Viviennemary · 28/08/2024 22:10

This relationship is absolutely unsatisfactory in every way. Cut your losses and end it.

Tahlbias · 28/08/2024 22:11

You are not being unreasonable at all. He needs to break free from his parents and prioritise you and you son.

ManhattanPopcorn · 28/08/2024 22:12

I'm not sure what you expected would happen. He was a man in his late 30's working with his parents and still living with them. He probably thought that you were ok with it. What you see is what you get.

Seeingadistance · 28/08/2024 22:13

I also guessed he was a farmer.

To be fair, I know a quite a few farming families in my local area where the husband/father shares a lot of family responsibilities with his wife - taking children to GP when wife is at work, doing shopping when wife is doing other stuff at home, etc. Things that my now elderly DF wouldn't have even thought about in his wildest dreams. But other farming families, including unfortunately the one you've married into OP, are not only living in a different era but are fucking weird!

I suspect the reason your DH was still single in his mid-late 30s was because other women saw the red flags and legged it.
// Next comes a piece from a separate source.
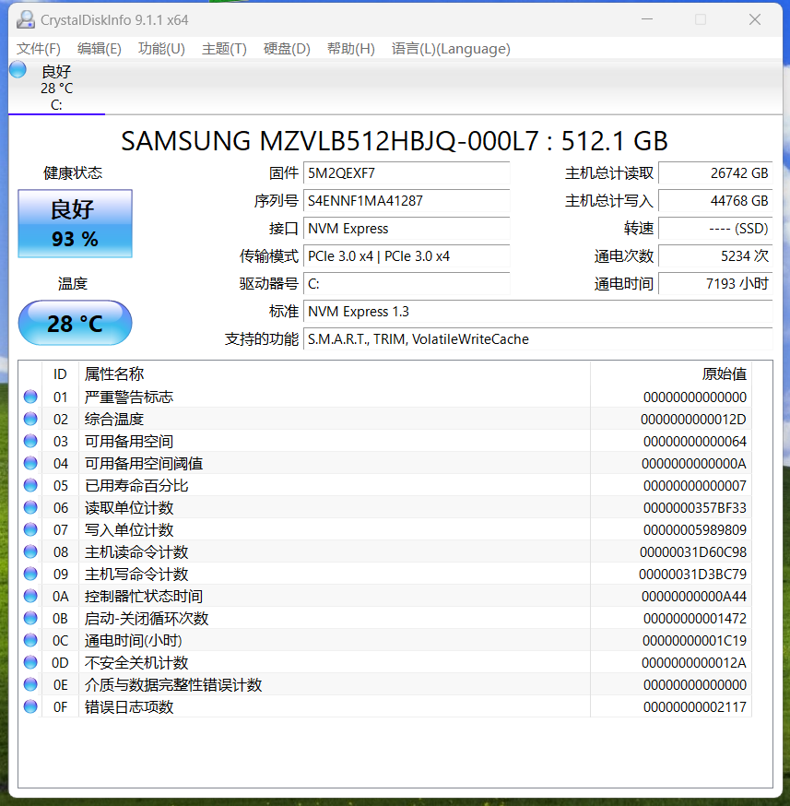The width and height of the screenshot is (790, 806).
Task: Click the 原始值 column header
Action: coord(724,373)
Given his age, and the family dynamic - I reckon you'd be better off ending it now and setting firm boundaries for yourself (and your child) as a single parent. I also think you're right about him not coming after your home - the merest hint of you reciprocating by coming after the farm would stop any thoughts of that.
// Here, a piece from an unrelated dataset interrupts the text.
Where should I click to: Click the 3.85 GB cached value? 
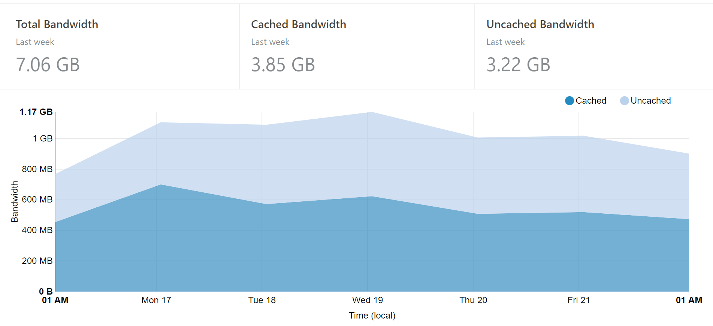tap(283, 65)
FeistyFrankie · 28/08/2024 22:16

This sounds awful OP. Your DH is completely in the wrong and it sounds like he is very much enmeshed with his dysfunctional family.

I recommend giving Susan Forward’s book Toxic In-laws a read. It might help you understand the dynamics better.

Autumnismyfavouritetimeofyear · 28/08/2024 22:17

As PP said, I bet other women saw the flags and would not touch him with a 10 foot pole. Farming communities know A LOT about each other - when someone 'marries out' that is always a bit of a red flag. I worked with a lot of farming families and they are often spectacularly fucked up. Not all, I met some lovely lovely people. But there are some very strange, old fashioned or just odd ideas. I would be moving into a city if I were you.

smellydog1 · 28/08/2024 22:17

Run for the hills....... get out of this marriage asap

TheBottomsOfMyTrousersAreRolled · 28/08/2024 22:19

PrimalOwl10 · 28/08/2024 22:00

There's a reason you met him he was still living at his parents he's intertwined with them both in business and dependency. I hope you have referenced your property op but I'd definitely be getting a divorce. He brings nothing to the table not even financially even with working 7 days a week.

This. It is a short marriage. He brings nothing to it. In fact he is costing you money.

and he was right with what he said in the op. He isnt good enough. Not as a husband or a father.

StormingNorman · 28/08/2024 22:22

muggart · 28/08/2024 21:43

This is crazy, he works 10-12 hrs a day 7 days a week but doesn't earn enough to contribute to bills. What a dud.

Most farmers earn very little from food production. It’s a systemic issue driven by consumer demand for cheap food and incessant price competition between the supermarkets. It doesn’t mean the farmer or the business is a dud.

Oblahdeeoblahdoe · 28/08/2024 22:25

There's no way I'd be allowing DS to go for lunch without you. Put your foot down right now. He's not behaving like a good father so he's not having the privileges.
The other thing that stood out for me is your H works 12 hour days and can't afford to contribute to the household. Sounds like his family are financially abusing him and they're taking you for a mug.

EI12 · 28/08/2024 22:25

What did you expect when you married a boy of 39 who lived with mummy and daddy till 39? Seriously. I am just curious. OK, he is 5, but surely you are not?

muggart · 28/08/2024 22:29

@StormingNorman how on earth do they live?! This guy is fortunate he married a woman who is mortgage free and able to support him but what do other farmers do? I can't comprehend this business model.